### Given text
== == ==
Open Gumpest opened 5 months ago
It happened in Cross-Modal distillation process.
@Gumpest I observed --train-data synthetic
in the training command.
Did you replace the dataloader with the one loading LAION-400M image-text pairs?
@wkcn Oh, I didn't do that. The step is not mentioned in the docs. Do you have detailed information.
Sorry for that. Regarding to the data loader, you can refer to the repo OpenCLIP (https://github.com/mlfoundations/open_clip?tab=readme-ov-file#data).
@wkcn Sorry to bother you, (https://github.com/mlfoundations/open_clip?tab=readme-ov-file#data) tells me how to download the laion-400m dataset, and "replace the dataloader with the one loading LAION-400M image-text pairs" means what😂
@wkcn or please provide the script to train with YFCC.
@Gumpest Sorry for late reply.
@wkcn Sorry to bother you, (https://github.com/mlfoundations/open_clip?tab=readme-ov-file#data) tells me how to download the laion-400m dataset, and "replace the dataloader with the one loading LAION-400M image-text pairs" means what😂
In our scripts, --train-data
and --dataset-type
are both synthetic. You need to replace it in order to load the LAION-400M or YFCC-15M datasets.
== == ==
### Given information
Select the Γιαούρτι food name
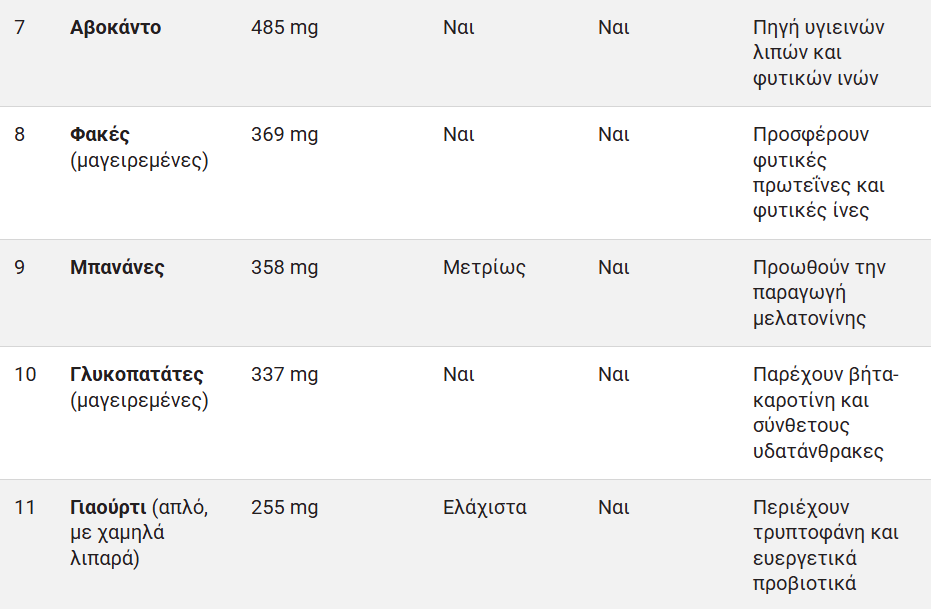[108, 508]
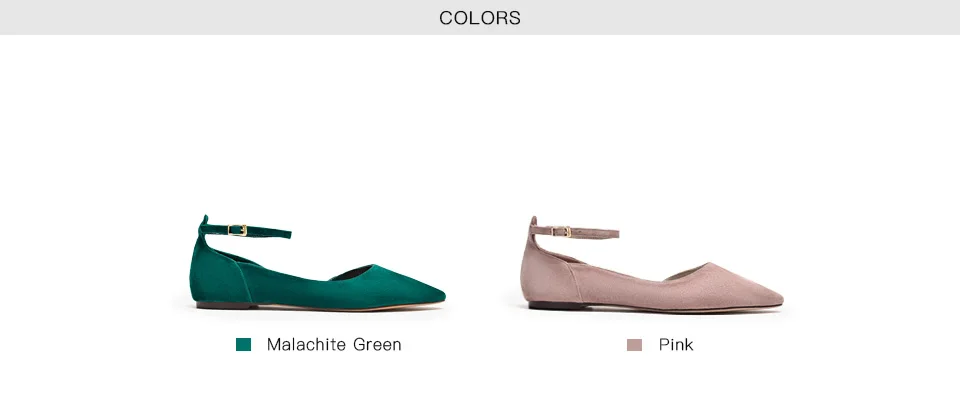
== == ==
### Your tasks
a) According to the thread, which two options are both set to synthetic in the scripts?
b) Reproduce the thread word for word, starting at "Open Gumpest opened" and continuing up to and including "train with YFCC.".

### Task results
a) --train-data and --dataset-type

b)
Open Gumpest opened 5 months ago
It happened in Cross-Modal distillation process.
@Gumpest I observed --train-data synthetic
in the training command.
Did you replace the dataloader with the one loading LAION-400M image-text pairs?
@wkcn Oh, I didn't do that. The step is not mentioned in the docs. Do you have detailed information.
Sorry for that. Regarding to the data loader, you can refer to the repo OpenCLIP (https://github.com/mlfoundations/open_clip?tab=readme-ov-file#data).
@wkcn Sorry to bother you, (https://github.com/mlfoundations/open_clip?tab=readme-ov-file#data) tells me how to download the laion-400m dataset, and "replace the dataloader with the one loading LAION-400M image-text pairs" means what😂
@wkcn or please provide the script to train with YFCC.